## WHAT NEEDS TO BE DONE
In the passage on spray drying below, reproduce the stretch from "The drying temperature" through "to 700 .mu.m.", switching "drier" to "dryer".

The drying temperature in spray drying varies depending on the
concentration of the slurry, solution-transferring rate, and the
like but the outlet temperature of a drier is generally 70 to
150.degree. C. On this occasion, drying is preferably performed so
that the average particle size of the slurry-dried material becomes
10 to 700 .mu.m.
[0044] Since there is a case where shapability and shape and
mechanical strength of a shaped catalyst are remarkably improved by
subjecting the resulting dry powder to pre-calcination,
pre-calcination is carried out according to needs. The atmosphere
for the pre-calcination may be an air stream or a stream of an
inert gas such as nitrogen but industrially, the air stream is
preferred. The temperature for the pre-calcination is usually 200
to 400.degree. C., preferably 250 to 380.degree. C., and more
preferably 270 to 330.degree. C. Even when the pre-calcination is
performed at a temperature lower than 200.degree. C., there is a
tendency that influence on shapability decreases. When the
temperature exceeds 400.degree. C., the catalyst is prone to be
decomposed/sintered, so that performance is sometimes adversely
affected. The time for the pre-calcination is preferably 3 to 12
hours and more preferably 5 to 10 hours. The calcination may be
performed for 12 hours or more but it is difficult to obtain an
effect comparable to such calcination.

(Entries contained in a dataset)
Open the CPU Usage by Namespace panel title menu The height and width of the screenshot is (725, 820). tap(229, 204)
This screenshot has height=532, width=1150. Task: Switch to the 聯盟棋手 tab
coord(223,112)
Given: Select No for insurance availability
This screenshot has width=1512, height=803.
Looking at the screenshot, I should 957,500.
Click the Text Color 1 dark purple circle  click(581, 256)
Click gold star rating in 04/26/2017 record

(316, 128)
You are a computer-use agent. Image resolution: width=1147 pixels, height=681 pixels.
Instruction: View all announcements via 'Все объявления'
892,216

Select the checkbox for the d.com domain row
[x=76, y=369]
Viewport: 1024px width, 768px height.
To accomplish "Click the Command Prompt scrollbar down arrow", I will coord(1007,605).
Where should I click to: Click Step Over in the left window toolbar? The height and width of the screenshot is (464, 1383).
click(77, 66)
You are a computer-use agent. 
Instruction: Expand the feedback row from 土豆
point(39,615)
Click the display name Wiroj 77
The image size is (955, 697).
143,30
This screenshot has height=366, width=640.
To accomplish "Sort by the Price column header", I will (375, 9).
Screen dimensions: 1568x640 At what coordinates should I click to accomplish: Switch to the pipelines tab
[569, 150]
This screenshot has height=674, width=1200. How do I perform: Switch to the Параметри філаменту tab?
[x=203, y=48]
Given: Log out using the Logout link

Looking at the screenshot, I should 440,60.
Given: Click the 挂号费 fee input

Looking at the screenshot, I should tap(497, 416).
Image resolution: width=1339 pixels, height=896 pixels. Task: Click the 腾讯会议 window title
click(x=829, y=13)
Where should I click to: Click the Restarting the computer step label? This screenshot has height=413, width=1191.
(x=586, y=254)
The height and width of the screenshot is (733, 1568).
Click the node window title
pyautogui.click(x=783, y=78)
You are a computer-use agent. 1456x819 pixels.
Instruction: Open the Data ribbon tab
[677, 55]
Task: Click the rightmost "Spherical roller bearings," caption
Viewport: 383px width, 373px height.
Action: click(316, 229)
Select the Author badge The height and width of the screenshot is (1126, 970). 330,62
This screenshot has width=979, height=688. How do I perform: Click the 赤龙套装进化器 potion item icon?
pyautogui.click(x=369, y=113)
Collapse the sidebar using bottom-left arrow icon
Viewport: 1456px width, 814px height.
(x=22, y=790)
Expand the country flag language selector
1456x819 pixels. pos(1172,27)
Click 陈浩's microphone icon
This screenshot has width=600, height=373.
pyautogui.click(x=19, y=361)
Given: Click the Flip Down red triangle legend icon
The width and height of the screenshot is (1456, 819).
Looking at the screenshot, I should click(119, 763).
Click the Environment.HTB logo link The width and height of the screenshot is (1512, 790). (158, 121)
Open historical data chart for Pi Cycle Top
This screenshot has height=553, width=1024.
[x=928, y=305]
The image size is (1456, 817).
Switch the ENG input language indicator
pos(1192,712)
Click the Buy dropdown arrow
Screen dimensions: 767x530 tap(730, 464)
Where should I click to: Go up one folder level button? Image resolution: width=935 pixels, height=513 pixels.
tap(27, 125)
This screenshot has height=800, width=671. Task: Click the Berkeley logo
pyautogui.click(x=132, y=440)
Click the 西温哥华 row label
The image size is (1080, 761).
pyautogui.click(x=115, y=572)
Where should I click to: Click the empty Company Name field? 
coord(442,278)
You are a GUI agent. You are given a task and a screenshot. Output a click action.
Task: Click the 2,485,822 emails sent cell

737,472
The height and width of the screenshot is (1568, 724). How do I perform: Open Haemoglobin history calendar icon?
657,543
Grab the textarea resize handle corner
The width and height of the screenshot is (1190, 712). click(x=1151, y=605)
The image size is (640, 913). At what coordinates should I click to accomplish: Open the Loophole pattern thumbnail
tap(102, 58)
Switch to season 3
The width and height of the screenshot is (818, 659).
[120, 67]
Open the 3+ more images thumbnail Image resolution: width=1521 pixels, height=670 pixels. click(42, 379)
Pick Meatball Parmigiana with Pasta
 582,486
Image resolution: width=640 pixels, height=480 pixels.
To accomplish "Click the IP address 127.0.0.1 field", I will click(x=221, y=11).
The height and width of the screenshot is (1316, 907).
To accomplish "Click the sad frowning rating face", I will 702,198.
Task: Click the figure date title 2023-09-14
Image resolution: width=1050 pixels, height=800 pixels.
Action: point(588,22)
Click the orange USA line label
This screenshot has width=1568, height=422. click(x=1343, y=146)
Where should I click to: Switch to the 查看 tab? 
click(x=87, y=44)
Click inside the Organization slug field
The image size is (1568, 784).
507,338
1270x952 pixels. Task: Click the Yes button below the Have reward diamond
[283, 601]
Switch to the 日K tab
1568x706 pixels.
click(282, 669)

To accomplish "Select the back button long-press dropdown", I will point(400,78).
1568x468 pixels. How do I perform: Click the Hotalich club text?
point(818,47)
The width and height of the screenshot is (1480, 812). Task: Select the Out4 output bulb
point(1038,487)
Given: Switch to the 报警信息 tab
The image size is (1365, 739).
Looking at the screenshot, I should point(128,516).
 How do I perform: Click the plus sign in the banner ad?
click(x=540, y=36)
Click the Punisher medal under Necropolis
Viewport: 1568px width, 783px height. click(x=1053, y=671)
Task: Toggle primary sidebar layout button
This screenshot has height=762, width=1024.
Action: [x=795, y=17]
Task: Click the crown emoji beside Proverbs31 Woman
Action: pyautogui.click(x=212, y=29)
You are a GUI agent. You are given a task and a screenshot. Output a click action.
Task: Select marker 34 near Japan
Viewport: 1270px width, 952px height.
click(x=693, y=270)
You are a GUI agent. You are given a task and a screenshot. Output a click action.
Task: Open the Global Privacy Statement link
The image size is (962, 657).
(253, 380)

## SOLUTION FOR THIS PROBLEM
The drying temperature in spray drying varies depending on the
concentration of the slurry, solution-transferring rate, and the
like but the outlet temperature of a dryer is generally 70 to
150.degree. C. On this occasion, drying is preferably performed so
that the average particle size of the slurry-dried material becomes
10 to 700 .mu.m.